*Exercise goal:* In the news item on the OHSU Knight Cancer Institute grant, what are the duration and value of the grant awarded to the institute?
===== Exercise text
NEW YORK (GenomeWeb) – Oregon Health & Science University announced today that the OHSU Knight Cancer Institute has been awarded a five-year grant worth $9.2 million to serve as a research center for the National Cancer Institute's Cancer Systems Biology Consortium (CSBC).
As part of the consortium, the Knight Cancer Institute will work to develop strategies for treating drug-resistant triple negative breast cancer by analyzing core cell lines, patient-derived cultures, and primary tumors to identify molecular networks underlying disease progression and therapeutic response.
"Our goals in the CSBC research center are to identify the mechanisms by which these [triple negative breast cancers] evolve and adapt to become resistant to treatment, and to develop new strategies to counter these mechanisms," Joe Gray, associate director of biophysical oncology at the Knight Cancer Institute, said in a statement. "Our multidisciplinary approach treats these cancers as adaptive systems that can be controlled using multiple drug combinations."
The CSBC was launched in late 2015 with nearly $40 million as a network of research centers focused on studying cancer initiation, progression, and metastasis. Current members include Stanford University, Yale University, the Massachusetts Institute of Technology, Memorial Sloan Kettering Cancer Center, the University of Texas Health Science Center, the University of Utah, and the University of California, San Francisco.
==========
===== Record excerpts
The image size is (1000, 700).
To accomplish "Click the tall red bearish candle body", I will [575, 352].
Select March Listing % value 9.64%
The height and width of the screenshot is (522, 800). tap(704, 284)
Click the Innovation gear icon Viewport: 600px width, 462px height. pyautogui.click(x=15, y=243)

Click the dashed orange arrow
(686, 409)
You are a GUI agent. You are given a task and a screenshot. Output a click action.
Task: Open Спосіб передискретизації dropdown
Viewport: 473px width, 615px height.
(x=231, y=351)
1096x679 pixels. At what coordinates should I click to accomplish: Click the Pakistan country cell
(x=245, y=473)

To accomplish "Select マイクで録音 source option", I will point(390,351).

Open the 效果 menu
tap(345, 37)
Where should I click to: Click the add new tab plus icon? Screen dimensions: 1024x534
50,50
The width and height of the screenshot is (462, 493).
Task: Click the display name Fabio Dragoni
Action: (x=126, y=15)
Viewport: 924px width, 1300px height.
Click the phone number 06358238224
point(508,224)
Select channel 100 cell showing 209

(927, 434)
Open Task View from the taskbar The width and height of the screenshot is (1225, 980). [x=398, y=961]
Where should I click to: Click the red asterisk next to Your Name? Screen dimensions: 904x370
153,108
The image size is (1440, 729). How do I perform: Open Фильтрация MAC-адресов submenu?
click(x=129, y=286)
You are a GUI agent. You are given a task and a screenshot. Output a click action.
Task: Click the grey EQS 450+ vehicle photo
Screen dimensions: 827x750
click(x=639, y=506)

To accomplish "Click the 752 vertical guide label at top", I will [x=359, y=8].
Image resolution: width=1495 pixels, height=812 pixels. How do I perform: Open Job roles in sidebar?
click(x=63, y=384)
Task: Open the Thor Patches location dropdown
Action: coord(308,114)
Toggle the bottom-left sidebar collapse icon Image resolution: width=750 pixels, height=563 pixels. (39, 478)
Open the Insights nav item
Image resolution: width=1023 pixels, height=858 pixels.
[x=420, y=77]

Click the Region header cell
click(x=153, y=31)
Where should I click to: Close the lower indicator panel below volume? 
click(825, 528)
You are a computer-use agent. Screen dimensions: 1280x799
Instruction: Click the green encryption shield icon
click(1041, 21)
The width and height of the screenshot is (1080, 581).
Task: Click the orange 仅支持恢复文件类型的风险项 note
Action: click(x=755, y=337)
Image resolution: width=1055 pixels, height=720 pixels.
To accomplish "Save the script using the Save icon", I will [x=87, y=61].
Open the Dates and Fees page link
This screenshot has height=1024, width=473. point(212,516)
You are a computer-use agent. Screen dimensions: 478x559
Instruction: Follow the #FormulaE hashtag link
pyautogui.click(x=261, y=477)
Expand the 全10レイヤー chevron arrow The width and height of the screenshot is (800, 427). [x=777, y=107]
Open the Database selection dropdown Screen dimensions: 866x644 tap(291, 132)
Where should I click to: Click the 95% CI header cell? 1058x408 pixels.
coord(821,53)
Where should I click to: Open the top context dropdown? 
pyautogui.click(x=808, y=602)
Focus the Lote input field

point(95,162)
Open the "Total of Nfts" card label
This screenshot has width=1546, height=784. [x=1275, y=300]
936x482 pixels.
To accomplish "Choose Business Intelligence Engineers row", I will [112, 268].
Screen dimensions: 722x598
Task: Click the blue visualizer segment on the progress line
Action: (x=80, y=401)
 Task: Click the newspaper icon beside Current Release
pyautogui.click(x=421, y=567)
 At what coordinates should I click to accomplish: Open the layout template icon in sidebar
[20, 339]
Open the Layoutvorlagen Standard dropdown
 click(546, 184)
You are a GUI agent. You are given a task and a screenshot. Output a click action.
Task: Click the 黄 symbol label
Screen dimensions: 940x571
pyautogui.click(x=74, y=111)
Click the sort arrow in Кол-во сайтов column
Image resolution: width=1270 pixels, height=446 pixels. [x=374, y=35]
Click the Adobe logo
==========
*Finished task:* A five-year grant worth $9.2 million.